Si bien no se mencionan cuáles de estas compañías están involucradas directamente con la fabricación del iPhone, ni tampoco qué componentes específicos aportan, lo cierto es que si China impusiera una medida similar a la que Estados Unidos adoptó frente a Huawei, Apple se vería severamente afectado.

Las chinas que aportan a Apple

Y es que algunas de las firmas que aparecen en el listado ya son bien conocidas. Por ejemplo, se sabe que Sunwoda Electronic, con sede en Shenzhen, proporciona las baterías del iPhone, mientas que BYD Electronic, una spin off del fabricante de coches chino BYD, entrega piezas para la fabricación de dicho móvil.

A estas se suman otras empresas como AAC Technologies (fabricante de receptores, módulos de altavoz miniaturizados, micrófonos), Cathay Tat Ming Precision Metal Products (producción de metales), Chengdu Homin Technology (piezas de contacto de la batería, elemento de protección) o China Circuit Technology (circuitería).

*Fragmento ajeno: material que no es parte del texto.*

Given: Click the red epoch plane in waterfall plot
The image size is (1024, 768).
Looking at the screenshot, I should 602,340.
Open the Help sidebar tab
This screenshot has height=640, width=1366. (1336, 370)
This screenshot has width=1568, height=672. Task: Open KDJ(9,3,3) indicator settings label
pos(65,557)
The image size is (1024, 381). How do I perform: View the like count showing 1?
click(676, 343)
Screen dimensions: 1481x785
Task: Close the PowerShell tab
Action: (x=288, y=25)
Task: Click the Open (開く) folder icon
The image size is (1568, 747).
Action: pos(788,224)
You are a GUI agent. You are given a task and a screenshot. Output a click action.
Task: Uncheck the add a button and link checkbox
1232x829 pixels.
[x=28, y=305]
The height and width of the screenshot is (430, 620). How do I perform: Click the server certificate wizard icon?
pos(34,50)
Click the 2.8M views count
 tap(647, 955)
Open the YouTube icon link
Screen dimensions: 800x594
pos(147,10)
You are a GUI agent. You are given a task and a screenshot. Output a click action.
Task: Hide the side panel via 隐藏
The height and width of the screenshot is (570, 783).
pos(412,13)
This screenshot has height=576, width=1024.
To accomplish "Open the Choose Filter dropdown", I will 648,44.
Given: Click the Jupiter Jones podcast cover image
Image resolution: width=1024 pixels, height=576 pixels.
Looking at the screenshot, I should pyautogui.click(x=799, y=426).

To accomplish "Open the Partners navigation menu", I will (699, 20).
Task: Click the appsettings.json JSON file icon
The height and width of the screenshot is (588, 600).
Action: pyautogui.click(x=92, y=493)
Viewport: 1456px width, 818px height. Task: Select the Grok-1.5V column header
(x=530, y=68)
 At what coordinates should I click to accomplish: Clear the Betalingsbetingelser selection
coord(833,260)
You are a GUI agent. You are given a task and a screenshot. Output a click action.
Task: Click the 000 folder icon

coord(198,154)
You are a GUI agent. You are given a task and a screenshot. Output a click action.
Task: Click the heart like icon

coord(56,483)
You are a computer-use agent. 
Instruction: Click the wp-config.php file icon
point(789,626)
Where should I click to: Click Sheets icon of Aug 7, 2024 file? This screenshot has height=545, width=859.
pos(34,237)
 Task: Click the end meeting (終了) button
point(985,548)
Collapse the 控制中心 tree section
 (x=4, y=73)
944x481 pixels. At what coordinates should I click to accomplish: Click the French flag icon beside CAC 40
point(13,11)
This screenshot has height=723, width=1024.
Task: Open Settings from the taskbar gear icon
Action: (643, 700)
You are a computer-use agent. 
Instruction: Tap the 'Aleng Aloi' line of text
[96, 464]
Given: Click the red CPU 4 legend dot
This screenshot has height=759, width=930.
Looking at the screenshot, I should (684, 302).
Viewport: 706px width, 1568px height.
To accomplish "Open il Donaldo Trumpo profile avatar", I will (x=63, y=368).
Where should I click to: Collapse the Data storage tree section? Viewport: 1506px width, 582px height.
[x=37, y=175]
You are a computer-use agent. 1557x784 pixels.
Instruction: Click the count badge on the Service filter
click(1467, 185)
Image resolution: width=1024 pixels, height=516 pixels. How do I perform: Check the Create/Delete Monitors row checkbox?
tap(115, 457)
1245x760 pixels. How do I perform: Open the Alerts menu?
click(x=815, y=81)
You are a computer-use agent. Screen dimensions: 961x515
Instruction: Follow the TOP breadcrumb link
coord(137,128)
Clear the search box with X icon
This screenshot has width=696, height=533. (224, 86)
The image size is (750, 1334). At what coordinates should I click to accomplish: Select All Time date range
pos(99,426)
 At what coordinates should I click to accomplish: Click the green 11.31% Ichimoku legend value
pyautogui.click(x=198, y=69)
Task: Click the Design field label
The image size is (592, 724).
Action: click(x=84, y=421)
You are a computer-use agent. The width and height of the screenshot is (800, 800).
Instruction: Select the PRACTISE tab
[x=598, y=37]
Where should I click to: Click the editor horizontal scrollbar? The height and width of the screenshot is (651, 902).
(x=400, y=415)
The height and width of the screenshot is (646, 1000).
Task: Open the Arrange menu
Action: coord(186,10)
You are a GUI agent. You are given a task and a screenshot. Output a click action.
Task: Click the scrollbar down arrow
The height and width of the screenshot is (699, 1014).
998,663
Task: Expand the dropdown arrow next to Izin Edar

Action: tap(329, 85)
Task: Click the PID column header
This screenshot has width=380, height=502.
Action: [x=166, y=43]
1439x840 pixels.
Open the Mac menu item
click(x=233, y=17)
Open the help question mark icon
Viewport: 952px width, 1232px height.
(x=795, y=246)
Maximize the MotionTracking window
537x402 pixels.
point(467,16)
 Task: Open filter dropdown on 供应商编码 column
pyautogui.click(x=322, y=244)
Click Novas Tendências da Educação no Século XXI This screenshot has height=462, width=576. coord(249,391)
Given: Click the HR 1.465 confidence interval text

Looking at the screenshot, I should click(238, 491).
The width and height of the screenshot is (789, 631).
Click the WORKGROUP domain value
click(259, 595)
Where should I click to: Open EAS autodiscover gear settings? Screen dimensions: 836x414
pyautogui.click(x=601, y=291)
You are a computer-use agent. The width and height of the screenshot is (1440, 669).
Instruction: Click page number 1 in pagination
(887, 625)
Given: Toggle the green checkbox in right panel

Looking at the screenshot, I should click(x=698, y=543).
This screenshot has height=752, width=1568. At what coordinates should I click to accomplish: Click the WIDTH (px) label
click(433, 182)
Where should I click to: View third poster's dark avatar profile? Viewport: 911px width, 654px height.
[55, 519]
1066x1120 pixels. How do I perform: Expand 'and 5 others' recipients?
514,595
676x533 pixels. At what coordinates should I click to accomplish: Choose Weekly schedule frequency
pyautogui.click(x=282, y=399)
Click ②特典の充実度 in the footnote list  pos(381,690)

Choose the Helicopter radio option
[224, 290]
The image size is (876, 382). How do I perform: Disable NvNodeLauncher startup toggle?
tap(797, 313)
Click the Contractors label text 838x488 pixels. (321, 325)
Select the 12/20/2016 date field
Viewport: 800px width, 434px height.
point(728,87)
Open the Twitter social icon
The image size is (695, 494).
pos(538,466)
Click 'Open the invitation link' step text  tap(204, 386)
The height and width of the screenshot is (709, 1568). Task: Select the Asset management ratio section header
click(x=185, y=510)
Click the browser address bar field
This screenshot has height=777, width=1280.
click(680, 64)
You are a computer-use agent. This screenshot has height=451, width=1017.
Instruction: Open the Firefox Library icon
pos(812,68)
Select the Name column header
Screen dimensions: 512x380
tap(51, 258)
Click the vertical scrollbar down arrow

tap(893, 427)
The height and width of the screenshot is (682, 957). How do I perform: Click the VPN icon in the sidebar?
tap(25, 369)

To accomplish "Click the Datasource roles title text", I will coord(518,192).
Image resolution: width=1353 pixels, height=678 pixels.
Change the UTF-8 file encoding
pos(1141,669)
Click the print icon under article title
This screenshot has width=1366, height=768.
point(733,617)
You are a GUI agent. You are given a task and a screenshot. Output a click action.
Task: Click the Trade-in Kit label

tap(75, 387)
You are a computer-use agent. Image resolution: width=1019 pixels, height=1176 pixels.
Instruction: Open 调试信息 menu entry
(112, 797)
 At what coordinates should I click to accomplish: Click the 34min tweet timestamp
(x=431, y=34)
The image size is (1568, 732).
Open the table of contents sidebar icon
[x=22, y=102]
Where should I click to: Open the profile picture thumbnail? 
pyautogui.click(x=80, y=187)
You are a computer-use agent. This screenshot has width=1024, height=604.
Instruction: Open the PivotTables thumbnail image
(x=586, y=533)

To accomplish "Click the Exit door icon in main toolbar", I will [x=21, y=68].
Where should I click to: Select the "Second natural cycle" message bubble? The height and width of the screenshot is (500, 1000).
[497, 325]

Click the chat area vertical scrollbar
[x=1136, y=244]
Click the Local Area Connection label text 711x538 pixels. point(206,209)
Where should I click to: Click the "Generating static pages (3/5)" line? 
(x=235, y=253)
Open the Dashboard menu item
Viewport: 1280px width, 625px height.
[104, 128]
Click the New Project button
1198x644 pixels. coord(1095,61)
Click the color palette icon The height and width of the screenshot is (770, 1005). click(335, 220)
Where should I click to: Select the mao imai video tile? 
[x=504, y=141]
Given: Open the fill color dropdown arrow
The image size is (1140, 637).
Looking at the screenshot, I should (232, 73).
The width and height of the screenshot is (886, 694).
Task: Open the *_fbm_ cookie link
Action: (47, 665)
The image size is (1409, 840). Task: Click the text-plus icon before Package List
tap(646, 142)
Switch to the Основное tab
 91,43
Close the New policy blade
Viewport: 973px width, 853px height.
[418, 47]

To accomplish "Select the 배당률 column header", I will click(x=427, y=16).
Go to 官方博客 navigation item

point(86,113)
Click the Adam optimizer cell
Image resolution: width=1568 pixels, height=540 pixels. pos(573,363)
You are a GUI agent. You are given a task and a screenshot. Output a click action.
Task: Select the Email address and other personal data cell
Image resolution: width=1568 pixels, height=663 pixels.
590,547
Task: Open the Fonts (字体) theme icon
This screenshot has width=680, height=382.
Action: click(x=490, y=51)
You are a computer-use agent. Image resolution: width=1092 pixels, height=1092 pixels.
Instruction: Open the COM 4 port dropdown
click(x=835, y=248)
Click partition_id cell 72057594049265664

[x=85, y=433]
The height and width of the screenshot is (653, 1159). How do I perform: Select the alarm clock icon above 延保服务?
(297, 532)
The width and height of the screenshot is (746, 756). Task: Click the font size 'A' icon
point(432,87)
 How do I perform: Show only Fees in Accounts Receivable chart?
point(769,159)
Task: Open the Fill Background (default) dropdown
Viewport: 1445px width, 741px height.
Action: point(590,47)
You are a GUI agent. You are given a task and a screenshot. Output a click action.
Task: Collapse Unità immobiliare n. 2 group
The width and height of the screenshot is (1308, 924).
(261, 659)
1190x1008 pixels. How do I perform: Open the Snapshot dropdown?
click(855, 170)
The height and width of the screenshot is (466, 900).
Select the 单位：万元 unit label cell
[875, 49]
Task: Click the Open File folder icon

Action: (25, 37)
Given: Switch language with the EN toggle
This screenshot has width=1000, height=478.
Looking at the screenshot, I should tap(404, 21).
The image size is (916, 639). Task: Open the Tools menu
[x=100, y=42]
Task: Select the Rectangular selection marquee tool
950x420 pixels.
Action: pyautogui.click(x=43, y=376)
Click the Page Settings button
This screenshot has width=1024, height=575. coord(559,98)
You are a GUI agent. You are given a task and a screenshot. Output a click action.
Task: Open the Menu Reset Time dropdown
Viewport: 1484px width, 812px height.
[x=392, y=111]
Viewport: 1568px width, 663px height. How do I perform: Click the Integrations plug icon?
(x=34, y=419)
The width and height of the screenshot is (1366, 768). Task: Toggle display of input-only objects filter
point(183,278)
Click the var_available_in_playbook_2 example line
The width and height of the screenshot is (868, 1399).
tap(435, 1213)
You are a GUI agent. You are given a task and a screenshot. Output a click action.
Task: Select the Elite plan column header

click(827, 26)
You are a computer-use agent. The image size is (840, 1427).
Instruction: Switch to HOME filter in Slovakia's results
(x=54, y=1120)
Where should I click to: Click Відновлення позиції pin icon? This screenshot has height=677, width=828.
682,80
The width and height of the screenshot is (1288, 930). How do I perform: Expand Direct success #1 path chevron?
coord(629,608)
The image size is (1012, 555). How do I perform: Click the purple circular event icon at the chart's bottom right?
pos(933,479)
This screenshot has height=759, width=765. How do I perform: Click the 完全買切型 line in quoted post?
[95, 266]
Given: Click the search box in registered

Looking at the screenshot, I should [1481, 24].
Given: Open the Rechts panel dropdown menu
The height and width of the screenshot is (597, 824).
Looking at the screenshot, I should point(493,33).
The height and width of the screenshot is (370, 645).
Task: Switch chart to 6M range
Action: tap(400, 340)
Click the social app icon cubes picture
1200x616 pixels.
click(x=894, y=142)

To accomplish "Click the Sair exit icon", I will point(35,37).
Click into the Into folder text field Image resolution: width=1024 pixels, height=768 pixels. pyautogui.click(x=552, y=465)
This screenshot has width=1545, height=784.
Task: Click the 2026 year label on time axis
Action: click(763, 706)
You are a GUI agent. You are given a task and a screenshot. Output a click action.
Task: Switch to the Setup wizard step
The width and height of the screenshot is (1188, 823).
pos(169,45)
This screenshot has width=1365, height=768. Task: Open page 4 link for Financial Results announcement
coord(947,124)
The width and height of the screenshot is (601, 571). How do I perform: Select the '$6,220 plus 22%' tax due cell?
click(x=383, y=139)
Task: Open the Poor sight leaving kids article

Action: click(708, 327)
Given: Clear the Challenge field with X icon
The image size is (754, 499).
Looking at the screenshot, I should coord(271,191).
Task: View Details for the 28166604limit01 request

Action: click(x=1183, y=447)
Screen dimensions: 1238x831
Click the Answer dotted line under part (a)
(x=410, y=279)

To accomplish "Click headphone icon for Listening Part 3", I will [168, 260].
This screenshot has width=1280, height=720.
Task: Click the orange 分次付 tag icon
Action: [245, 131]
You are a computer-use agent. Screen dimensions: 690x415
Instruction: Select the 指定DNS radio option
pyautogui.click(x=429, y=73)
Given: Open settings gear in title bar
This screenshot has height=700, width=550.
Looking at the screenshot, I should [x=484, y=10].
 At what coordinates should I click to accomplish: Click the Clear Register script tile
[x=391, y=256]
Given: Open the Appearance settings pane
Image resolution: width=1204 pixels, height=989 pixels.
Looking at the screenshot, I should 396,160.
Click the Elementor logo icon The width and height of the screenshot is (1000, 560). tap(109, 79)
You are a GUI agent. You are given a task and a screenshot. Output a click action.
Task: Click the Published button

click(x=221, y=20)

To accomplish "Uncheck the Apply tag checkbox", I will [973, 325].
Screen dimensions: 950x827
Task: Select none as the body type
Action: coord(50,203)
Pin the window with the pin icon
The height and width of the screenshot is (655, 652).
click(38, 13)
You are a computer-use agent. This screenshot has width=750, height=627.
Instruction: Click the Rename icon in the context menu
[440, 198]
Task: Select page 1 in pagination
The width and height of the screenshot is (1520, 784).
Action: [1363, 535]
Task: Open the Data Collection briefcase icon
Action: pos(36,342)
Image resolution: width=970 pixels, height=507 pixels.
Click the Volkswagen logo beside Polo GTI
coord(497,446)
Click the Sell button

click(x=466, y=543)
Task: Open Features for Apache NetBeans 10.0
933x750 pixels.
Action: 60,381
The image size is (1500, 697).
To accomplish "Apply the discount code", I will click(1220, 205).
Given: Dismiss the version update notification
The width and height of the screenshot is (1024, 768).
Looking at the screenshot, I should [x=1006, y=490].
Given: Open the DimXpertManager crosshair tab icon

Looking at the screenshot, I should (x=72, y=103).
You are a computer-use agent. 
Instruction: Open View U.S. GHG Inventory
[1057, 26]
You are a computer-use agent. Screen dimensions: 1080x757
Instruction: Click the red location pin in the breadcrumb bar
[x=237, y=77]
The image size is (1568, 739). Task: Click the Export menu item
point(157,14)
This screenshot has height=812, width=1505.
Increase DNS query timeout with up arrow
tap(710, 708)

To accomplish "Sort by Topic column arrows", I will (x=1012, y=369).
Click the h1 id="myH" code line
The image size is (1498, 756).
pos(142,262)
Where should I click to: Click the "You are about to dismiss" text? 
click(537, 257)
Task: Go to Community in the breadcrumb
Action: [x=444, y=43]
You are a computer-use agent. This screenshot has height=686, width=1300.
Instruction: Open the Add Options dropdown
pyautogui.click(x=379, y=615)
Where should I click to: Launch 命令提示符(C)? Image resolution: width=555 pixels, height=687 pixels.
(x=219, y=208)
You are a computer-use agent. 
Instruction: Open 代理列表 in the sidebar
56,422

Si Pekín siguiera el camino de las restricciones, nuevamente la relación de Apple con algunos de sus proveedores se vería afectada.

Aunque los chips de la serie ‘A’ los diseña Apple, los produce TSMC, el mayor fabricante de semiconductores del mundo cuyas fábricas se encuentran en China y Taiwán.

El ensamble del iPhone corre a cargo de Foxconn, al mismo tiempo que la marca norteamericana también tiene acuerdos con Pegatron (que produce principalmente electrónica de consumo, computación y comunicación).

Apple ¿la que más pierde?

El listado anterior, deja en claro que el más afectado de esta discusión comercial podría ser Apple, proyección que ya vio los primeros síntomas de una enfermedad que podría ser grave.

Como consecuencia de la guerra comercial entre China y Estados Unidos, la compañía de la manzana perdió 52 mil 710 millones de dólares en la Bolsa, lo que significó una caída de 05.81 por ciento, según datos entregados por Reuters.

La noticia es especialmente importante para el negocio de la empresa fundada por Steve Jobs toda vez que, hasta marzo pasado, China se ubicaba como el tercer mercado más importante en términos de ingresos.

Aún cuando los ingresos provenientes del mercado asiático han venido a la baja (el año pasado representaron al pasar de 21.30 por ciento al 17.61 por ciento entre marzo de 2018 y 2019, lo cierto es que la actividad de la firma en aquel país aun supone 10 mil 218 millones de dólares para el negocio de Apple.

El panorama complejo al que se podría enfrentar Apple es especialmente retador cuando se lee desde lo que China representa para el iPhone.

De imponerse medidas similares a las que enfrenta Huawei en China, el iPhone se vería obligado a incrementar sus costos ante las dificultades de obtener materiales para su fabricación.

Este incremento seria absorbido por el consumidor, quien debería de pagar más por tener un dispositivo móvil de la firma.

Un precio más alto sumado a los índices de percepción a la baja en términos de innovación, sumarían para que las ventas del iPhone sufran una caída mayor a la que ya padecen desde ahora.

A decir del reporte financiero entregado por la empresa, entre octubre y diciembre del año pasado, los ingresos generados por el smartphone de la compañía cayeron un 15 por ciento -unos 66 millones de dispositivos- en comparación con el mismo periodo de 2017.